YOUR INSTRUCTIONS: Of the records that follow, copy only the lines from the line containing "You are a GUI" to the line containing "Contact Us (408, 25)", both included, exactly as written.

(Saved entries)
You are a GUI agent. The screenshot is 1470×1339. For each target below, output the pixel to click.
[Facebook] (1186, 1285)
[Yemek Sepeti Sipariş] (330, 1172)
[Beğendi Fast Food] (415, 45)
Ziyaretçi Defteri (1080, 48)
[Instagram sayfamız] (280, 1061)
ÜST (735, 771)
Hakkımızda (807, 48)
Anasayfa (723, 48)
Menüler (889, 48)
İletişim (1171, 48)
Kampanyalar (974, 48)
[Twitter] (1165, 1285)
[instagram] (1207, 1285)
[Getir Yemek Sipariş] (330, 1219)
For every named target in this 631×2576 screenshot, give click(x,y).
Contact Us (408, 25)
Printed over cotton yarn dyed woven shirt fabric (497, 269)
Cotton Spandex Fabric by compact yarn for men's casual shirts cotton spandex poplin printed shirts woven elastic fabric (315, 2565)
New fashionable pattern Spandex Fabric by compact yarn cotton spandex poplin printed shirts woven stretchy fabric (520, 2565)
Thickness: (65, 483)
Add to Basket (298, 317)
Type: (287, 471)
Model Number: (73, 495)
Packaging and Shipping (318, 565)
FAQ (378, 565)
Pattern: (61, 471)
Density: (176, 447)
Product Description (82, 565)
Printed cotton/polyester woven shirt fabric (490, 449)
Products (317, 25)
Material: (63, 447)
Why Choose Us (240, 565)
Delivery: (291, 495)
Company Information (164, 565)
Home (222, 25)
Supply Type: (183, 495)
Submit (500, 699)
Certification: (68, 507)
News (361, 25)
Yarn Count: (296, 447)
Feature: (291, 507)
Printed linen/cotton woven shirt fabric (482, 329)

---

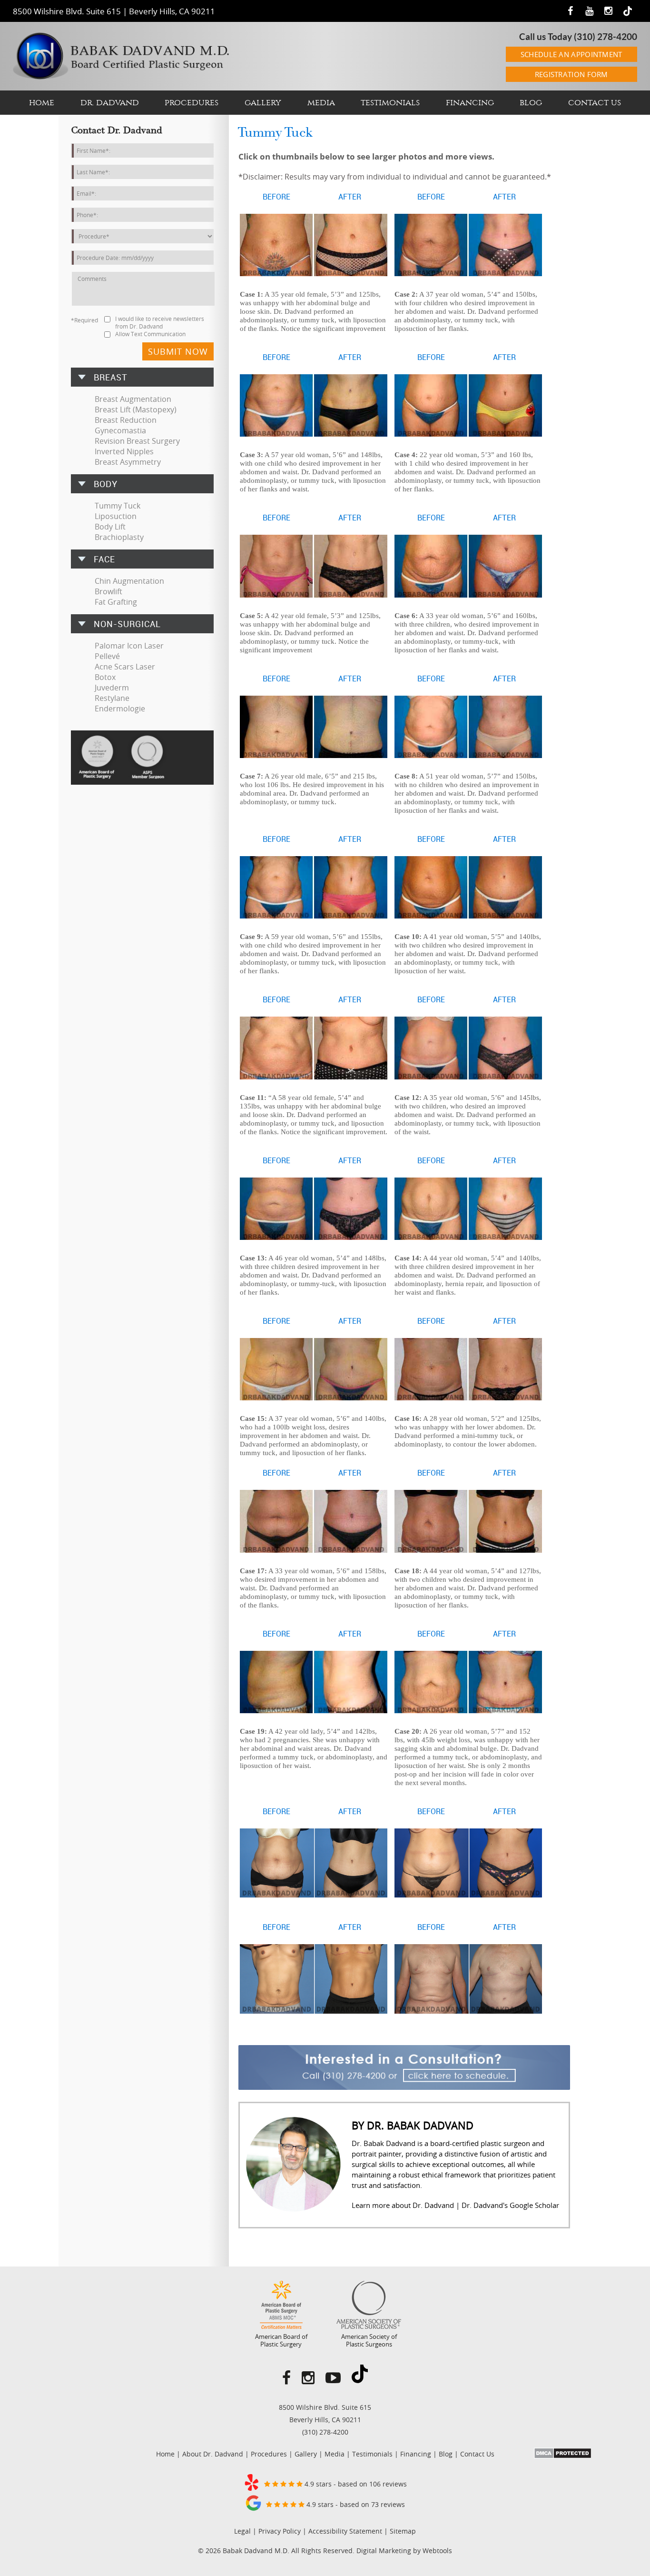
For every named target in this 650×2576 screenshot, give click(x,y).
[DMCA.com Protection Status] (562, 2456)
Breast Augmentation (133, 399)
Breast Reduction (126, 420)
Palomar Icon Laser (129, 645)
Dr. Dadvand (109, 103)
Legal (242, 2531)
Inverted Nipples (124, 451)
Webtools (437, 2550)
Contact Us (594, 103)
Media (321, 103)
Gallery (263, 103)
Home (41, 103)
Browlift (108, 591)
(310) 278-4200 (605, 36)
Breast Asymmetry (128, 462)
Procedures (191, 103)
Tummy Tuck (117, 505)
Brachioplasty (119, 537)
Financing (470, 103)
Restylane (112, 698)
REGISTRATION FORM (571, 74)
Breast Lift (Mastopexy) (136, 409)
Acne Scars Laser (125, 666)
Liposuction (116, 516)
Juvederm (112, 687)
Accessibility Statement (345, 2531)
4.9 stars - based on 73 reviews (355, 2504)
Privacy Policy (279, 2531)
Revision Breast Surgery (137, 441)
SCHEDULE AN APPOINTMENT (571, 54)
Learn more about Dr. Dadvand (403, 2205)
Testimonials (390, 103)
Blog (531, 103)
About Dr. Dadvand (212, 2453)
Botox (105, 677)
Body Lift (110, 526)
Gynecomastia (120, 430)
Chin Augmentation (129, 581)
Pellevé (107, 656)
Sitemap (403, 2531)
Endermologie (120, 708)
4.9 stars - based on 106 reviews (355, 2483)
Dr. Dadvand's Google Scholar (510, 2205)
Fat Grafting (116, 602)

RESULT OF THE EXERCISE:
You are a GUI agent. The screenshot is 1470×1339. For each target below, output the pixel to click.
[Facebook] (1186, 1285)
[Yemek Sepeti Sipariş] (330, 1172)
[Beğendi Fast Food] (415, 45)
Ziyaretçi Defteri (1080, 48)
[Instagram sayfamız] (280, 1061)
ÜST (735, 771)
Hakkımızda (807, 48)
Anasayfa (723, 48)
Menüler (889, 48)
İletişim (1171, 48)
Kampanyalar (974, 48)
[Twitter] (1165, 1285)
[instagram] (1207, 1285)
[Getir Yemek Sipariş] (330, 1219)
For every named target in this 631×2576 screenshot, give click(x,y).
Contact Us (408, 25)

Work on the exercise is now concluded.